→ Work to do
1. In three sentences, summarize the excerpt on the pipeline safety agency's staff time and travel spending.
2. Carry on with the excerpt on the pipeline safety agency's staff time and travel spending, picking up after its final point.

→ Excerpt provided
Far More Staff Time and $ Goes to Industry Events than Pipeline Accident Responses

Washington, DC — Our federal pipeline safety agency spends much more of its resources attending industry events and conferences than it does responding to pipeline spills, ruptures and blasts, according to records released today by Public Employees for Environmental Responsibility (PEER). In fact, the U.S. Pipeline & Hazardous Materials Safety Administration (PHMSA) devotes nearly three times as many person-days to attending industry-sponsored events than it does attending to safety incidents.

“Its records show PHMSA officials spending much of their time schmoozing with oil executives in fancy hotels and convention centers,” stated PEER Counsel Kathryn Douglass who collected agency travel logs and staff reports through the Freedom of Information Act. “PHMSA sees itself not so much as a regulator but as an arm of industry and these travel figures reflect that corporate dominance.”

Agency records covering the five-year period from 2007 to 2012 reveal that PHMSA–

  • Dispatched staff delegations to 850 conferences and meetings with industry. These events chewed up almost 3,000 staff days in an agency with a staff of approximately 500. These numbers dwarf the 970 staff days spent responding to significant pipeline incidents;
  • Spent nearly a quarter of a million dollars ($245,938.36) in travel expenses for industry events, an amount substantially more than it spent in travel for all pipeline incidents ($171,801.25); and
  • By contrast, there have been nearly 300 incidents, such as a spill, explosion or breakdown, where PHMSA dispatched no one to conduct a follow-up inspection.

→ Given data
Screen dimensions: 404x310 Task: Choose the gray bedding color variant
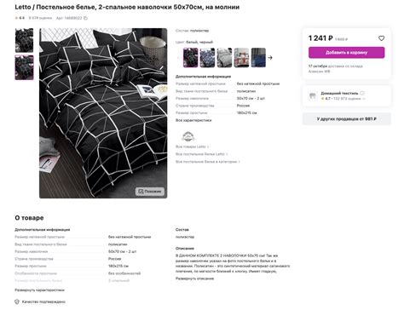point(224,58)
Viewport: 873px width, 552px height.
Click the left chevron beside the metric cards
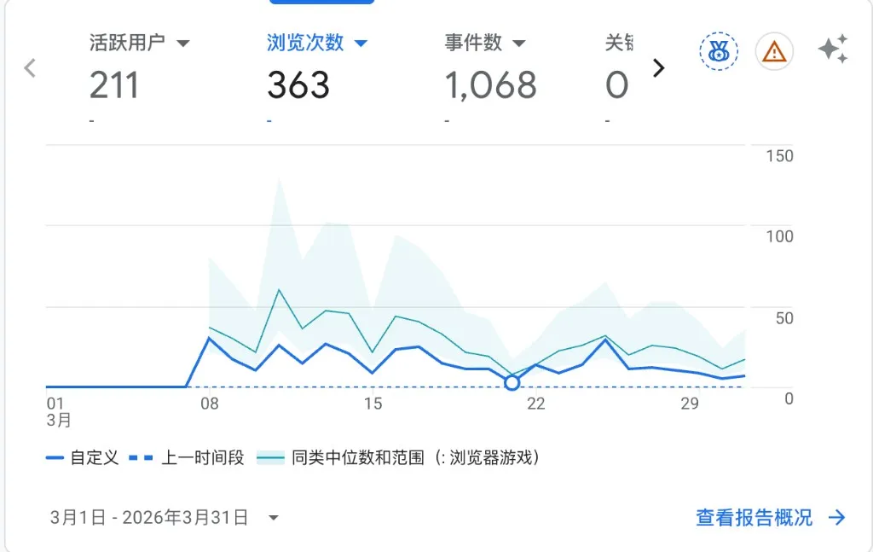point(31,68)
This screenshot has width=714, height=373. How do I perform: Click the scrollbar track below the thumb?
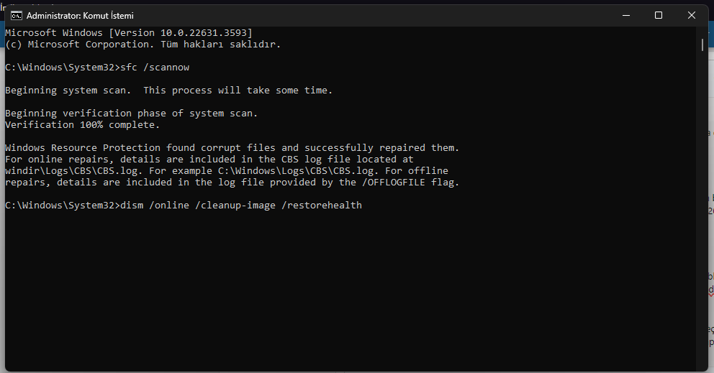click(702, 209)
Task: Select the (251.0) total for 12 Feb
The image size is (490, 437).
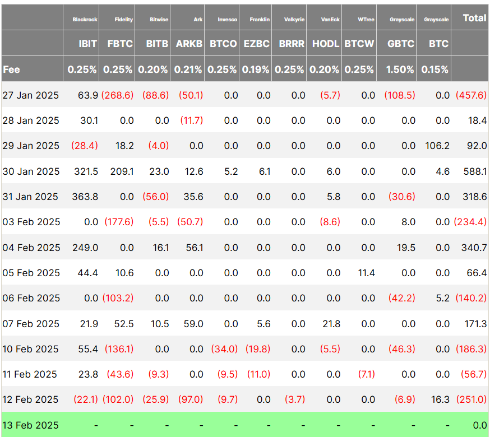Action: point(471,399)
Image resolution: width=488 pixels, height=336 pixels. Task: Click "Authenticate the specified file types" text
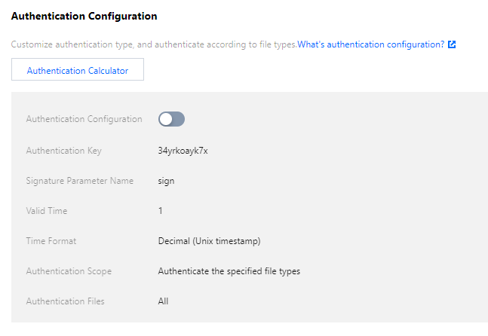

→ Results of the tasks
1. Records released by Public Employees for Environmental Responsibility (PEER) show that the U.S. Pipeline & Hazardous Materials Safety Administration (PHMSA) devoted nearly three times as many person-days to industry-sponsored events as to safety incidents: almost 3,000 staff days at 850 industry conferences and meetings versus 970 staff days responding to significant pipeline incidents. The agency also spent $245,938.36 in travel expenses for industry events, compared with $171,801.25 in travel for all pipeline incidents, and it sent no one to conduct a follow-up inspection after nearly 300 incidents. PEER Counsel Kathryn Douglass, who obtained the records through the Freedom of Information Act, said the figures reflect an agency that sees itself more as an arm of industry than as a regulator.

2.
This imbalance in how PHMSA uses its resources is striking because there is such a yawning vacuum in the field, occasioning greater risks to public safety and the environment. Each year, there are more than 100 “significant” pipeline spills involving loss of life, injuries, fire and/or major spillage. Since 2010, PHMSA has presided over the most destructive pipeline accidents in U.S. history. Yet, the agency has –

  • Not conducted a single surprise exercise for more than eight years; 
  • Inspected less than a fifth of the 2.6 million miles of pipeline it regulates; and 
  • Implemented almost none of the corrective steps urged by the National Transportation Safety Board following two of the nation’s biggest pipeline disasters.

“Our federal pipeline agency is a victim of self-emasculation,” Douglass added, pointing out PHMSA could double its presence in the field by attending fewer industry conferences. “PHMSA is like the college student who does his research assignments at frat parties rather than in the library.”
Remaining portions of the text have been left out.